MILWAUKEE (CBS 58) -- Many restaurants are suffering during the Coronavirus outbreak - some having to shut their doors completely while others scaling back their operations drastically just to survive, but The Tandem is choosing to thrive through the goodness of a free meal.
"It will be good to look back at this time to say we did what we thought was right,” said Caitlin Cullen, chef and owner at The Tandem.
At a time when time to ourselves is becoming the temporary norm, finding strength in numbers can be hard.
“It's just strange,” Cullen said. “It's a place that's usually bustling with folks and today there's only like six of us here.”
Cullen opened The Tandem on Milwaukee's Northwest side about three years ago. It's now one of the many restaurants forced to change their plans because of the Coronavirus outbreak.
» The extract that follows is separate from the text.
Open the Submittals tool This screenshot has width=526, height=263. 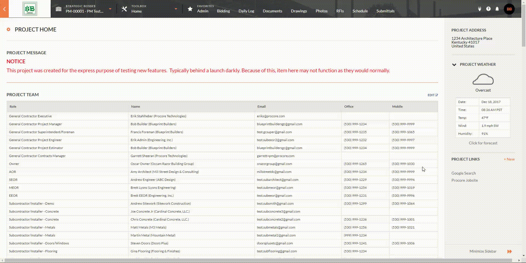(385, 11)
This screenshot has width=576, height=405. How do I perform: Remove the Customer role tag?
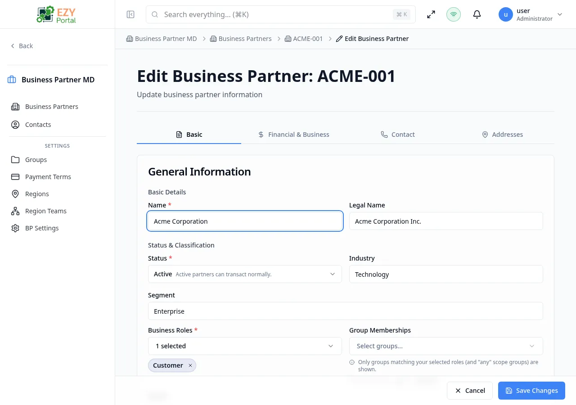click(190, 365)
“Business stopped last week,” she said.
They like others tried to stay afloat with just the few customers for carry-out and delivery, but still had a lot of food left.
“So we decided to just cook through what we had in the basement and turn it into free meals,” Cullen said.
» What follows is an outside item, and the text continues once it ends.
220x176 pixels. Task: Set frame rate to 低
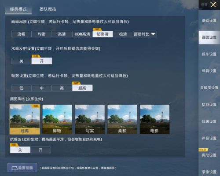[x=21, y=88]
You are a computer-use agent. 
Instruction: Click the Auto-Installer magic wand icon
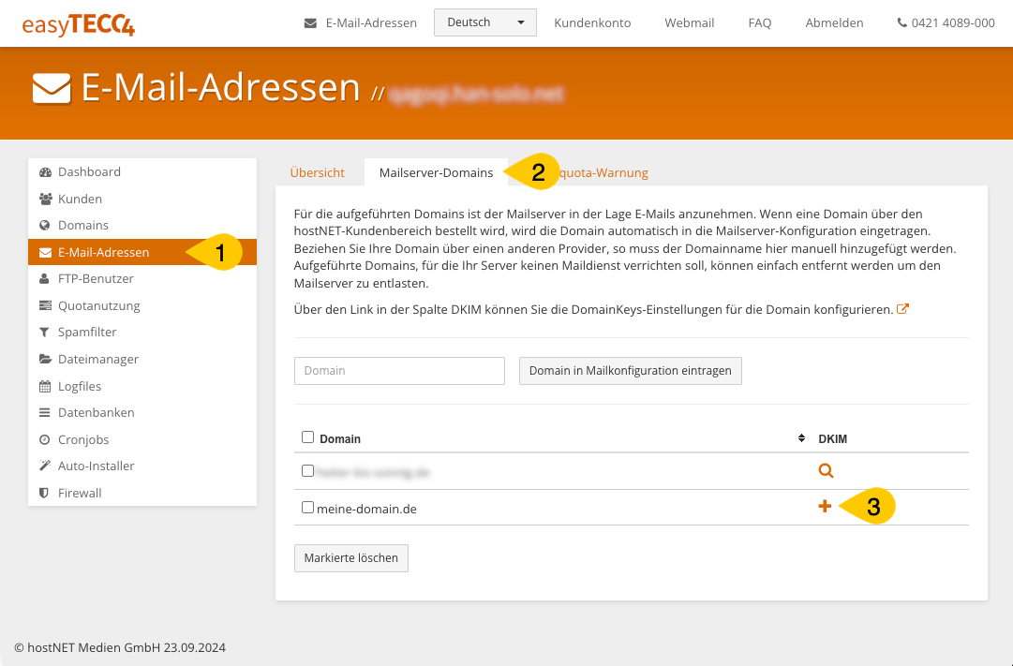point(45,466)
They’re making free meals for people in need especially right now. They prepared 85 meals that first day to give away.
“I thought those would last like a week or so and those were gone within three hours,” she said.
Then they made more the next day and more people showed up.
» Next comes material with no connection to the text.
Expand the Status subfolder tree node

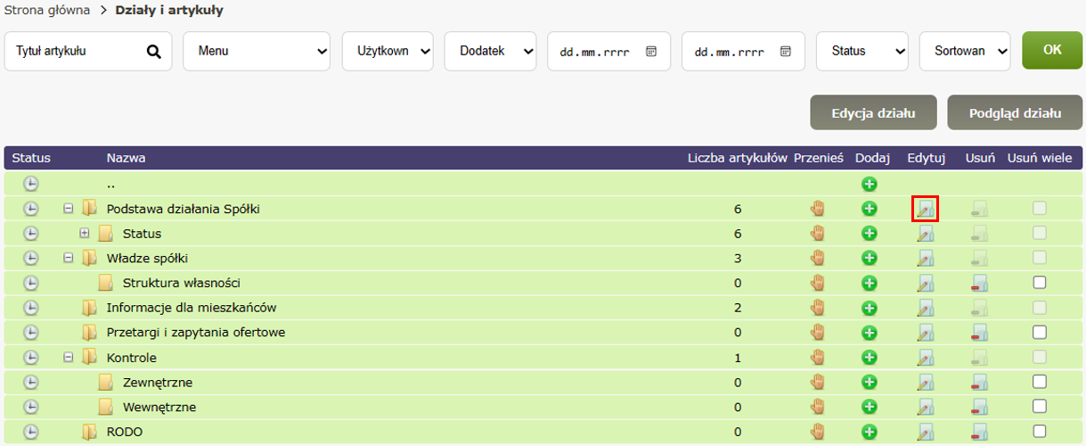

“We made 150 meals and those were gone in two hours,” she said. “So then we did 300.”
That was when they realized there was a desperate craving that needed to be satisfied.
“…For people who had been laid off folks who weren't prepared to be locked up at home or hadn't been to the grocery store or were waiting on a paycheck,” she said.
She and the staff decided to stop the delivery and carry-out and just focus on the community meal pantry they created.
The Tandem is also teaming up with area restaurants and restaurant workers who have been laid off and is using the donations they're getting to make even more meals.
“It's possible we could do 500 meals someday,” Cullen said.
Because like their name, working in tandem with the community creates a movement that she said provides hope in a time of uncertainty.
“Everyone stands to lose everything right now so I think as long as we are doing what feels right then I'm ok with that,” she said.